NumPy: Python package that adds support for large, multi-dimensional arrays and matrices, along with a large collection of high-level mathematical functions to operate on these arrays.
Six: this is a Python 2 and 3 compatibility library, intended to support codebases that work on both Python 2 and 3 without modification
Plotting functionality is realized through dependencies on Matplotlib, Descartes and Pysal, while three more packages prove additional functionality: geopy for geocoding, psycopg2 for PostGIS connection and rtree for improving spatial index performance. These packages have to be installed independently by the user if not already installed.
GeoPandas adds subclasses to existing pandas data objects: a 1D pandas Series object is called a GeoSeries, while a 2D DataFrame is now a GeoDataFrame, containing a geometry column for each row (or feature). GeoPandas extends these pandas datatypes to allow spatial operations on geometric types and do operations in python that would otherwise require a spatial database such as PostGIS.
GeoPandas inherits the standard pandas methods for indexing/selecting data, such as label based indexing with .loc and integer position based indexing with .iloc. GeoPandas can also merge and join data as with normal pandas Series or DataFrame objects, as well as performing spatial joins based on spatial joins between GeoSeries or GeoDataFrames. GeoPandas can read almost any vector-based spatial data format including Esri shapefile and GeoJSON files. GeoDataFrames can be exported to many different standard formats, including Esri Shapefiles and GeoJSON.

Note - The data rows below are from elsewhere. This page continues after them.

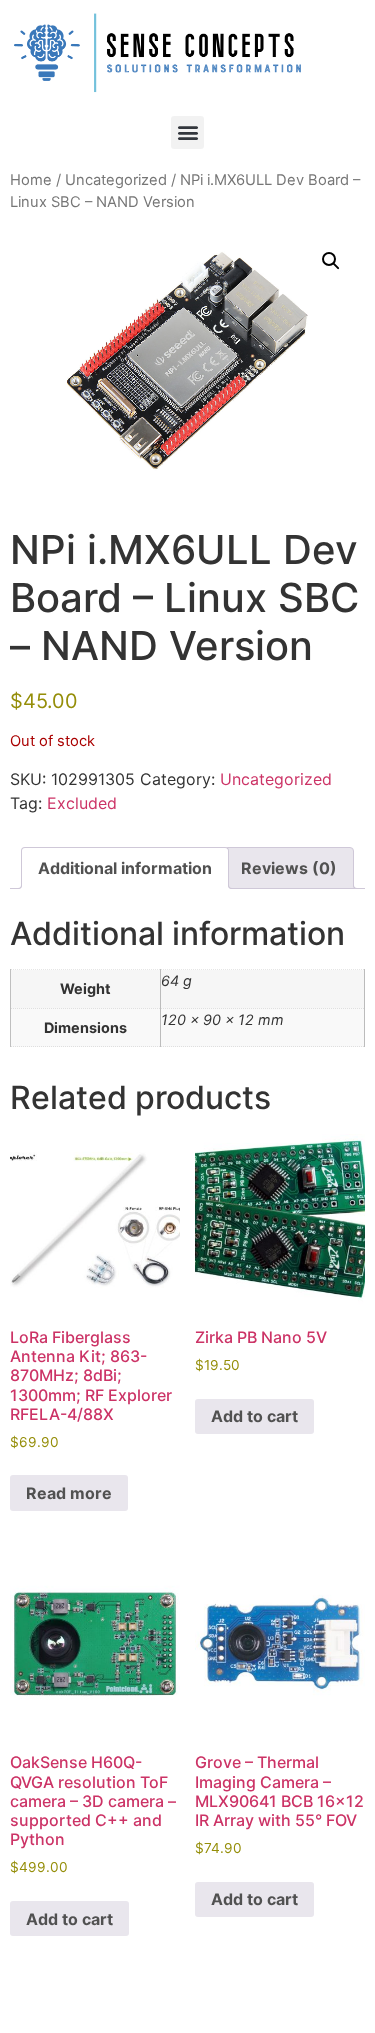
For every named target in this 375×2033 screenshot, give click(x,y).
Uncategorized (116, 180)
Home (31, 180)
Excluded (82, 803)
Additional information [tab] (125, 868)
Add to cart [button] (254, 1416)
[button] (187, 132)
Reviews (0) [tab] (289, 868)
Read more (69, 1493)
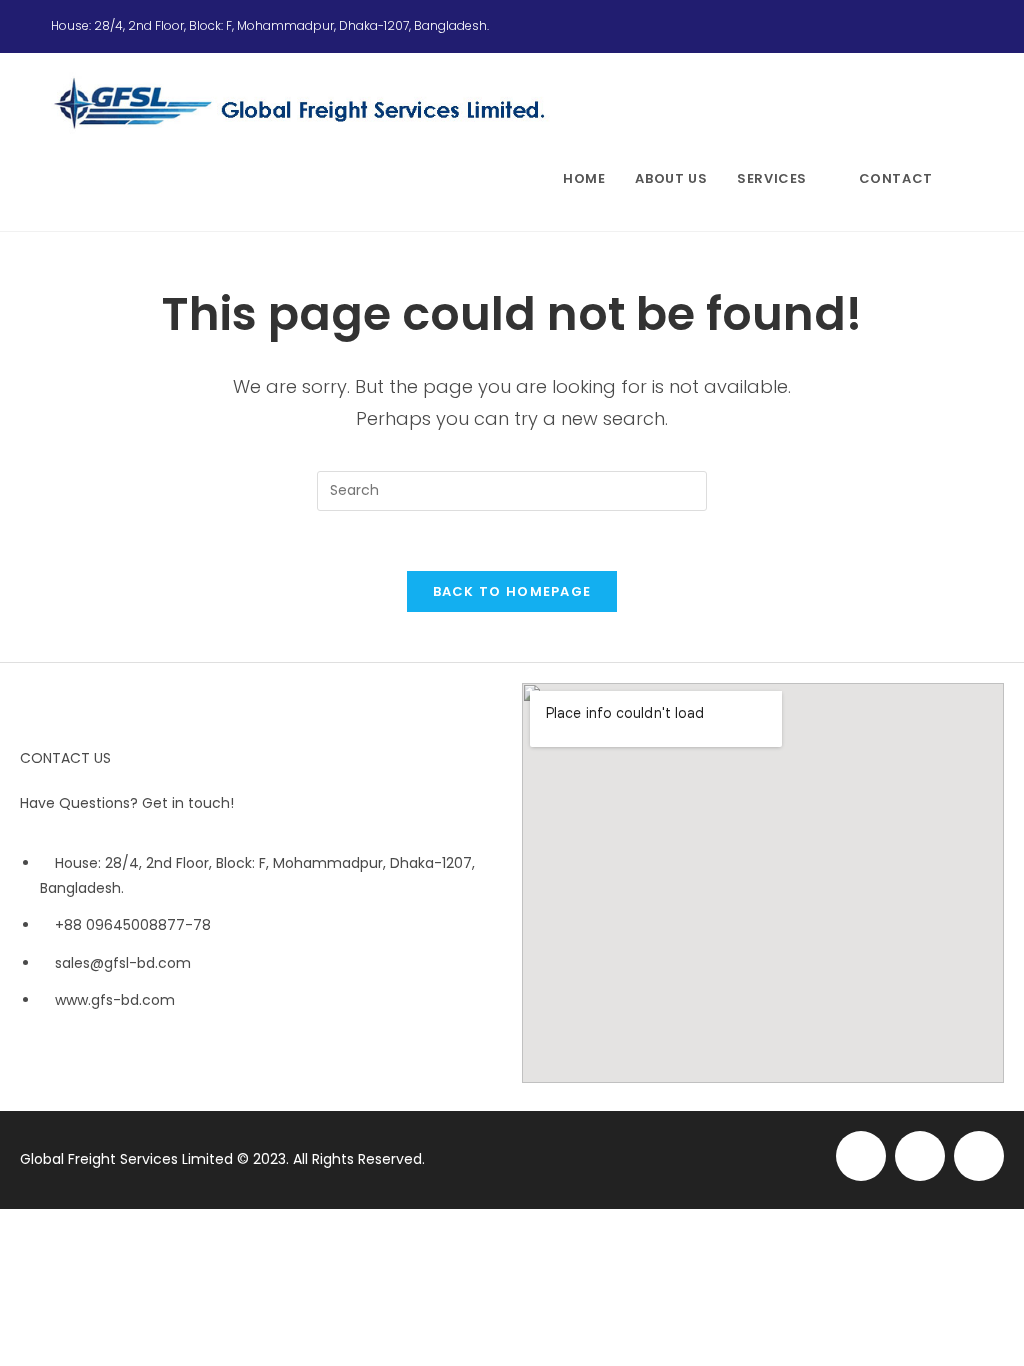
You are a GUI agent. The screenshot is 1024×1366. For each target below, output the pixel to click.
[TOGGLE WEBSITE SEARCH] (968, 179)
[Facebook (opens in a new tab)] (919, 26)
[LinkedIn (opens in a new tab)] (964, 26)
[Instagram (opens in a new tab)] (943, 26)
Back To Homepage (512, 591)
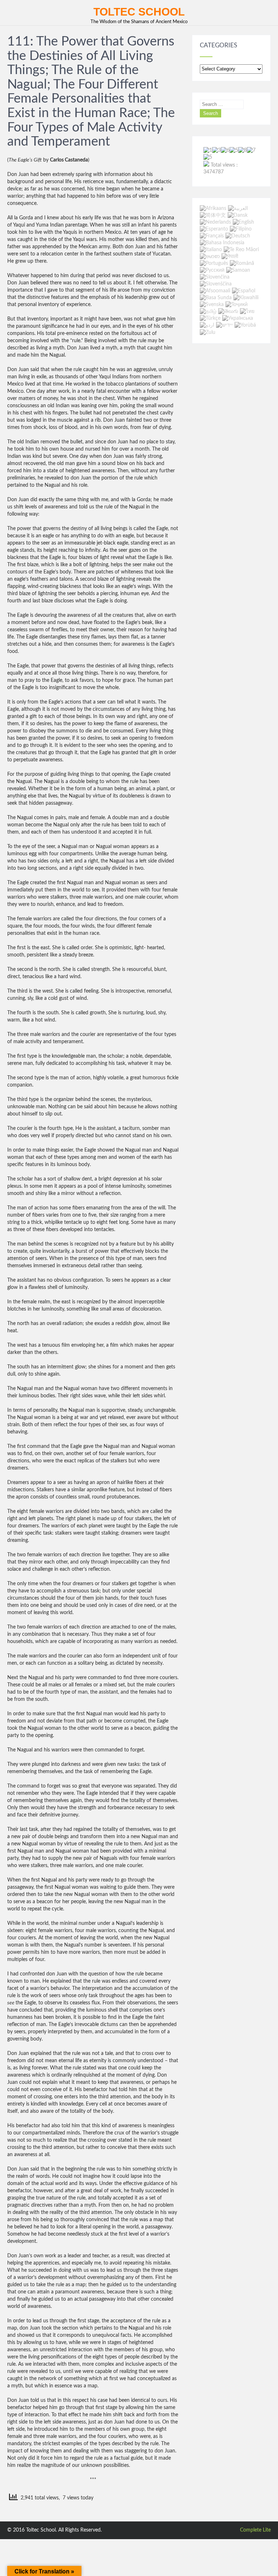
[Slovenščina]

Whereas pandas itself offers no mapping tools, GeoPandas provides a high-level interface to the matplotlib library for making maps. This can be done using the plot method on GeoPandas data objects. This way of plotting data is similar to working with maps in R. It is recommended to use Jupyter Notebooks when using the plot method, meaning you have to use Python 3. Supported map types are layered and choropleth maps. GeoPandas can handle different mapping projects, re-project data and offers a set of geometric manipulations, as well as overlay operations on multiple spatial datasets, attribute joins, spatial joins, merge and geocoding functionality.